### [Set problem]
Please copy out the material below with "Spam Filters" replaced by "Junk Filters", keeping everything else unchanged.

### [Dataset excerpts]
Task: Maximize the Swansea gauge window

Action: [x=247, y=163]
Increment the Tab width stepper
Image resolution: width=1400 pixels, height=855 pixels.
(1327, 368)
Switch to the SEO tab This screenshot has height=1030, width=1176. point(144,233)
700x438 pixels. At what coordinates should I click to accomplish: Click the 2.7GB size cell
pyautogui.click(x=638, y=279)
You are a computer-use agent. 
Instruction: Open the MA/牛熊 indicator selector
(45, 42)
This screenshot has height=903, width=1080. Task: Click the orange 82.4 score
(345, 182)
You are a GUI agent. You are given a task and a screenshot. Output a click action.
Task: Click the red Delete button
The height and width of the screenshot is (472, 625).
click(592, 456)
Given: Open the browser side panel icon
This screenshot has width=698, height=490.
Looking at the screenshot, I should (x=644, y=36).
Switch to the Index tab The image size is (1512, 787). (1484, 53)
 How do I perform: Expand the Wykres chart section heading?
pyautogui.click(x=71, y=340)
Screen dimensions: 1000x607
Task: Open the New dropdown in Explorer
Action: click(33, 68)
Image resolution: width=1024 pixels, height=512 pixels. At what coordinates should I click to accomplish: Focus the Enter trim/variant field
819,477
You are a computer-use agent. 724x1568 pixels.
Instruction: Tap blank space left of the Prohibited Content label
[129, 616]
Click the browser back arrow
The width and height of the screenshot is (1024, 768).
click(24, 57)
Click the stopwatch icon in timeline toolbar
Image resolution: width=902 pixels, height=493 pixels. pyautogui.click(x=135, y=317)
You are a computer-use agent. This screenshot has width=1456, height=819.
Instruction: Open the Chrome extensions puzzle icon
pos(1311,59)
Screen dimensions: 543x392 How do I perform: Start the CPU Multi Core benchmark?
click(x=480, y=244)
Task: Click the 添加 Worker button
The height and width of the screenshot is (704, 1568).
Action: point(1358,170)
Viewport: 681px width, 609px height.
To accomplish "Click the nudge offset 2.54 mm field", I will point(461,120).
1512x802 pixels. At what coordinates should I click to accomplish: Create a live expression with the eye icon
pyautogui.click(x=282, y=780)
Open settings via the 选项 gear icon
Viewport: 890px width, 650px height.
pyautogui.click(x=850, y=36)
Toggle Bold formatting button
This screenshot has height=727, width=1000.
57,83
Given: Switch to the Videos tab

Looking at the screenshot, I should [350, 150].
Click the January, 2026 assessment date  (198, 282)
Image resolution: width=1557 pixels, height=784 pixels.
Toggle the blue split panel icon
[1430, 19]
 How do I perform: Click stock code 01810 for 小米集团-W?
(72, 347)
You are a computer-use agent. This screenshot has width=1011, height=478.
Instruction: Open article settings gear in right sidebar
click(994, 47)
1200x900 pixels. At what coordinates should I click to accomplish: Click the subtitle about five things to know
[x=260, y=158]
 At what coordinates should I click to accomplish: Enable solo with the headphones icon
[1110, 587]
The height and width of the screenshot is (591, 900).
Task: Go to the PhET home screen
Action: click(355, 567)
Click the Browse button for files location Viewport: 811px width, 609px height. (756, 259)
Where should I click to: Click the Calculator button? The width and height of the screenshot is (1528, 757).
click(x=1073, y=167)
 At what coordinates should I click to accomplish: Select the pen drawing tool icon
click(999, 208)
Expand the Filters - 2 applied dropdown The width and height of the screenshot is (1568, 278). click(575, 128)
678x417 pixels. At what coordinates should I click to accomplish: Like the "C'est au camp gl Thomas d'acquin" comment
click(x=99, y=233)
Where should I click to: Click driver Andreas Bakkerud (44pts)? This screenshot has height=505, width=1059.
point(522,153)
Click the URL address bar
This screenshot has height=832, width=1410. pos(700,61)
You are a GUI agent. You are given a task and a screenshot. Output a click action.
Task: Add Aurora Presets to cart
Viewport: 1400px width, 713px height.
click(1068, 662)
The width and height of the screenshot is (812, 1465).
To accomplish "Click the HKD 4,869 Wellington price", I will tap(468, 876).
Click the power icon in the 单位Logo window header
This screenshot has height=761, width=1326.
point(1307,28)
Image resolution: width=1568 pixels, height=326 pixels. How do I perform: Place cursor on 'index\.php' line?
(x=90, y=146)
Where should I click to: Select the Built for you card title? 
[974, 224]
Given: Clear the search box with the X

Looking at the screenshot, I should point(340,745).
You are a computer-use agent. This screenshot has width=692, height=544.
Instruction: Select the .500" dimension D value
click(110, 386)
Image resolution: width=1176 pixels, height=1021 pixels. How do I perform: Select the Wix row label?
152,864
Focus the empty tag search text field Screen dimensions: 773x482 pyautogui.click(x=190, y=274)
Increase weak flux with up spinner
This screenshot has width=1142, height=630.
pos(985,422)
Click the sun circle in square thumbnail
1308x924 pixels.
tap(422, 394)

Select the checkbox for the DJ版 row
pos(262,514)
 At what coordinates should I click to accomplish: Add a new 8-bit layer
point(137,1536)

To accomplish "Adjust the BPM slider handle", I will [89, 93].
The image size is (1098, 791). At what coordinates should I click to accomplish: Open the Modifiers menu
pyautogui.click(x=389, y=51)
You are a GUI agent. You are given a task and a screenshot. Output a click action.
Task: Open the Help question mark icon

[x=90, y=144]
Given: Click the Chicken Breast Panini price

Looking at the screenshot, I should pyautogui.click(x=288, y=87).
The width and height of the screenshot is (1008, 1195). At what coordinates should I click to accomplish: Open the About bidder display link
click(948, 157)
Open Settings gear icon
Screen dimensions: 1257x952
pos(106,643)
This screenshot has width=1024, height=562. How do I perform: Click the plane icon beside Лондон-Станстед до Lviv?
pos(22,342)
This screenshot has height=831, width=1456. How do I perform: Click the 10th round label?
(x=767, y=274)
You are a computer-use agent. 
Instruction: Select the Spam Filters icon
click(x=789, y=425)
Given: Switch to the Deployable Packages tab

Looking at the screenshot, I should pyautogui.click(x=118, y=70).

### [Result]
Task: Maximize the Swansea gauge window

Action: [x=247, y=163]
Increment the Tab width stepper
Image resolution: width=1400 pixels, height=855 pixels.
(1327, 368)
Switch to the SEO tab This screenshot has height=1030, width=1176. point(144,233)
700x438 pixels. At what coordinates should I click to accomplish: Click the 2.7GB size cell
pyautogui.click(x=638, y=279)
You are a computer-use agent. 
Instruction: Open the MA/牛熊 indicator selector
(45, 42)
This screenshot has height=903, width=1080. Task: Click the orange 82.4 score
(345, 182)
You are a GUI agent. You are given a task and a screenshot. Output a click action.
Task: Click the red Delete button
The height and width of the screenshot is (472, 625).
click(592, 456)
Given: Open the browser side panel icon
This screenshot has width=698, height=490.
Looking at the screenshot, I should (x=644, y=36).
Switch to the Index tab The image size is (1512, 787). (1484, 53)
 How do I perform: Expand the Wykres chart section heading?
pyautogui.click(x=71, y=340)
Screen dimensions: 1000x607
Task: Open the New dropdown in Explorer
Action: click(33, 68)
Image resolution: width=1024 pixels, height=512 pixels. At what coordinates should I click to accomplish: Focus the Enter trim/variant field
819,477
You are a computer-use agent. 724x1568 pixels.
Instruction: Tap blank space left of the Prohibited Content label
[129, 616]
Click the browser back arrow
The width and height of the screenshot is (1024, 768).
click(24, 57)
Click the stopwatch icon in timeline toolbar
Image resolution: width=902 pixels, height=493 pixels. pyautogui.click(x=135, y=317)
You are a computer-use agent. This screenshot has width=1456, height=819.
Instruction: Open the Chrome extensions puzzle icon
pos(1311,59)
Screen dimensions: 543x392 How do I perform: Start the CPU Multi Core benchmark?
click(x=480, y=244)
Task: Click the 添加 Worker button
The height and width of the screenshot is (704, 1568).
Action: point(1358,170)
Viewport: 681px width, 609px height.
To accomplish "Click the nudge offset 2.54 mm field", I will point(461,120).
1512x802 pixels. At what coordinates should I click to accomplish: Create a live expression with the eye icon
pyautogui.click(x=282, y=780)
Open settings via the 选项 gear icon
Viewport: 890px width, 650px height.
pyautogui.click(x=850, y=36)
Toggle Bold formatting button
This screenshot has height=727, width=1000.
57,83
Given: Switch to the Videos tab

Looking at the screenshot, I should [350, 150].
Click the January, 2026 assessment date  (198, 282)
Image resolution: width=1557 pixels, height=784 pixels.
Toggle the blue split panel icon
[1430, 19]
 How do I perform: Click stock code 01810 for 小米集团-W?
(72, 347)
You are a computer-use agent. This screenshot has width=1011, height=478.
Instruction: Open article settings gear in right sidebar
click(994, 47)
1200x900 pixels. At what coordinates should I click to accomplish: Click the subtitle about five things to know
[x=260, y=158]
 At what coordinates should I click to accomplish: Enable solo with the headphones icon
[1110, 587]
The height and width of the screenshot is (591, 900).
Task: Go to the PhET home screen
Action: click(355, 567)
Click the Browse button for files location Viewport: 811px width, 609px height. (756, 259)
Where should I click to: Click the Calculator button? The width and height of the screenshot is (1528, 757).
click(x=1073, y=167)
 At what coordinates should I click to accomplish: Select the pen drawing tool icon
click(999, 208)
Expand the Filters - 2 applied dropdown The width and height of the screenshot is (1568, 278). click(575, 128)
678x417 pixels. At what coordinates should I click to accomplish: Like the "C'est au camp gl Thomas d'acquin" comment
click(x=99, y=233)
Where should I click to: Click driver Andreas Bakkerud (44pts)? This screenshot has height=505, width=1059.
point(522,153)
Click the URL address bar
This screenshot has height=832, width=1410. pos(700,61)
You are a GUI agent. You are given a task and a screenshot. Output a click action.
Task: Add Aurora Presets to cart
Viewport: 1400px width, 713px height.
click(1068, 662)
The width and height of the screenshot is (812, 1465).
To accomplish "Click the HKD 4,869 Wellington price", I will tap(468, 876).
Click the power icon in the 单位Logo window header
This screenshot has height=761, width=1326.
point(1307,28)
Image resolution: width=1568 pixels, height=326 pixels. How do I perform: Place cursor on 'index\.php' line?
(x=90, y=146)
Where should I click to: Select the Built for you card title? 
[974, 224]
Given: Clear the search box with the X

Looking at the screenshot, I should point(340,745).
You are a computer-use agent. This screenshot has width=692, height=544.
Instruction: Select the .500" dimension D value
click(110, 386)
Image resolution: width=1176 pixels, height=1021 pixels. How do I perform: Select the Wix row label?
152,864
Focus the empty tag search text field Screen dimensions: 773x482 pyautogui.click(x=190, y=274)
Increase weak flux with up spinner
This screenshot has width=1142, height=630.
pos(985,422)
Click the sun circle in square thumbnail
1308x924 pixels.
tap(422, 394)

Select the checkbox for the DJ版 row
pos(262,514)
 At what coordinates should I click to accomplish: Add a new 8-bit layer
point(137,1536)

To accomplish "Adjust the BPM slider handle", I will [89, 93].
The image size is (1098, 791). At what coordinates should I click to accomplish: Open the Modifiers menu
pyautogui.click(x=389, y=51)
You are a GUI agent. You are given a task and a screenshot. Output a click action.
Task: Open the Help question mark icon

[x=90, y=144]
Given: Click the Chicken Breast Panini price

Looking at the screenshot, I should pyautogui.click(x=288, y=87).
The width and height of the screenshot is (1008, 1195). At what coordinates should I click to accomplish: Open the About bidder display link
click(948, 157)
Open Settings gear icon
Screen dimensions: 1257x952
pos(106,643)
This screenshot has width=1024, height=562. How do I perform: Click the plane icon beside Лондон-Станстед до Lviv?
pos(22,342)
This screenshot has height=831, width=1456. How do I perform: Click the 10th round label?
(x=767, y=274)
You are a computer-use agent. 
Instruction: Select the Junk Filters icon
click(x=789, y=425)
Given: Switch to the Deployable Packages tab

Looking at the screenshot, I should pyautogui.click(x=118, y=70).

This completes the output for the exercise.